Comment by trod1234
3 days ago
The classical system was described, but you can find it in various historic works based on what's commonly referred to today as the Trivium and Quadrivium based curricula.
Off the top of my head, the former includes reasoning under dialectical (priori and later posteriori parts under the quadrivium).
Its a bit much to explain it in detail in a post like this but you should be able to find sound resources with what I've provided.
It largely goes back to how philosophy was taught; all the way back to Socrates/Plato/Aristotle, up through Descartes, Locke (barely, though he's more famous for social contract theory), and more modern scientists/scientific method.
The way math is taught today, you basically get to throw out almost everything you were taught at various stages, and relearn it anew on a different foundation, somehow fitting the fractured pieces back together towards learning the true foundations, which would be much easier at the start and building on top of that instead of the constant interference.
You don't really end up understanding math intuitively nor its deep connections to logic (dialectics, trivium), until you hit Abstract Algebra.
You want to teach abstract algebra to middle schoolers?

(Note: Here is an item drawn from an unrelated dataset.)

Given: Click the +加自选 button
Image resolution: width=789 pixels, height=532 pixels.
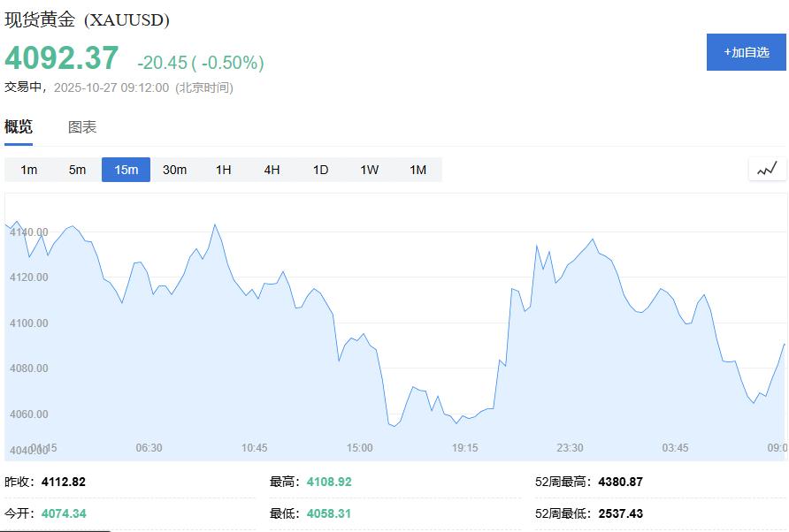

Up to the first or second chapter, depending on the book being used is more than sufficient to cover the foundational concepts. Sets, and Properties such as closure over given operations, and mathematical relabeling which is a function (f(x), the requirements for it (uniqueness of x, and projection onto) along with the tests for the presence of these, and common mathematic systems properties.
This naturally provides easily understood limitations of math systems which can be tested if there is a question, and allows recognition when they violate the properties that naturally lead to common mistakes, as well as providing a space where they can use numbers/geometry/reasoning at play.